When Alex finished with his evaluation, he came to me to present the case and it didn’t take very long for me to know what the most likely diagnosis was going to be and which he had already come to on his own. Creutzfeldt-Jakob disease, or CJD, is a prion, or slow virus, infectious disorder that exists in this world and appears to have had an increasing incidence over a number of years. The other name for it is spongiform encephalopathy and though there are familial cases of this disorder, by far the majority are sporadic with no clear or known exposure except in the rarest of cases.
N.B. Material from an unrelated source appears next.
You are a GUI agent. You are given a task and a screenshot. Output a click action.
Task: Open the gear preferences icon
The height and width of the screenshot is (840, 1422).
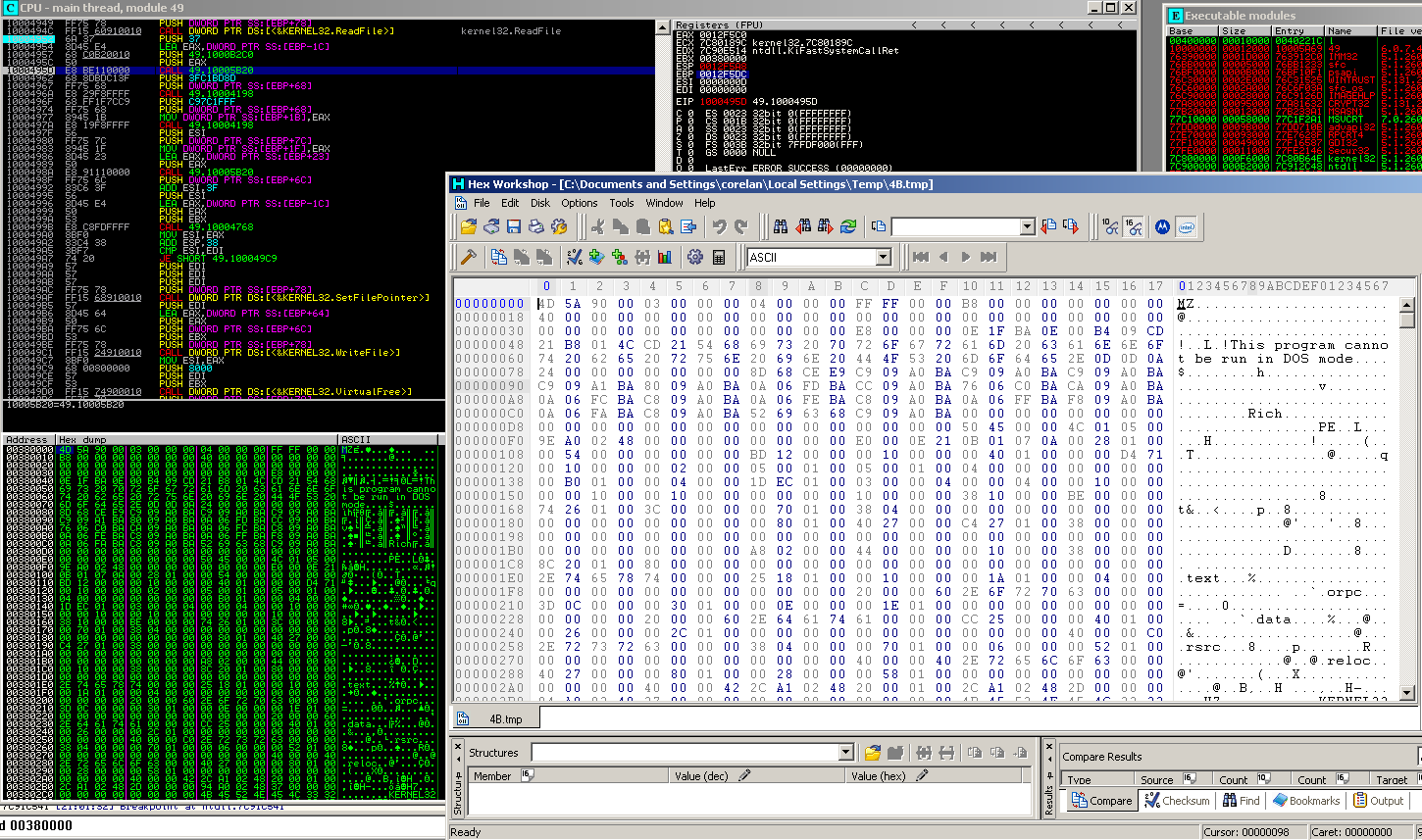click(695, 257)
We see these patients on a regular basis back at home and will usually have one on the inpatient ward at any given time and it is a devastating diagnosis for both family and caregivers as it is fatal and the course is unpleasant with death typically occurring by around 6 months in most cases. Though it is ultimately a clinical diagnosis meaning that the history and examination are enough to make the diagnosis, there are certainly supportive tests, the most helpful of which are on the spinal fluid. There are other features, though, such as imaging abnormalities on MRI and EEG changes that can be very helpful, but are not necessary to make the diagnosis.
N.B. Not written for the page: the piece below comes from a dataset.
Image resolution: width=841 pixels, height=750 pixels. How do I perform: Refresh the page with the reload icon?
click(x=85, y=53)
Ultimately, there was little else that this patient could have and there were no tests here that we could do to be supportive of the diagnosis, though we could rule out things with some blood tests, such as HIV and syphilis, as well as to get a CT scan to make sure there not a mass lesion of massive hydrocephalus, though these entities didn’t really fit with the rapidity of this patient’s clinical course. Making this diagnosis and having a discussion with the family, and sometimes the patient depending, is a tough enough task at home, but trying to have this conversation here in Tanzania when we’re doing everything through a translator can be a real chore and you always worry about losing things in translation. Though an MRI scan is preferred as you can possibly see changes consistent with CJD, the real reason for getting an imaging study was to be certain it wasn’t something else and, for that, a CT scan would answer the question for less money and effort as the closest MRI is several hours away. Though it will not very likely change our management on this patient, we recommended a CT scan of the brain with and without contrast and laboratory studies that would allow us to reassure his family. After Alex had a discussion with the patient’s son, he agreed to come to FAME on Thursday to get a CT scan and the lab work.
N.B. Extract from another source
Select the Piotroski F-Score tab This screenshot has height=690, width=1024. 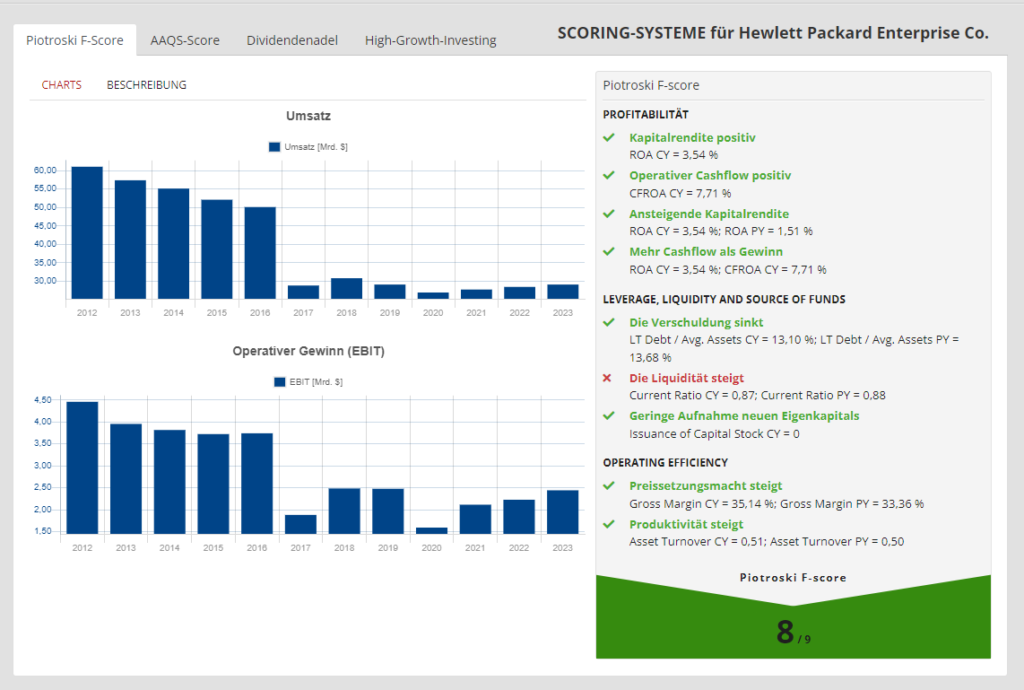tap(75, 41)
It was a steady day of patients in the end and I think everyone felt as though they had accomplished much over the course of the day. I believe that we ended up seeing a total of 29 patients which is not a bad day of work, and even though we have no wRVUs (relative value units which is the measure by which physicians are assessed as far as their productivity) to show for it, there was little question that a great amount of good had been accomplished by the neurology team and they could be very proud of that. Our ride home was beautiful and otherwise uneventful.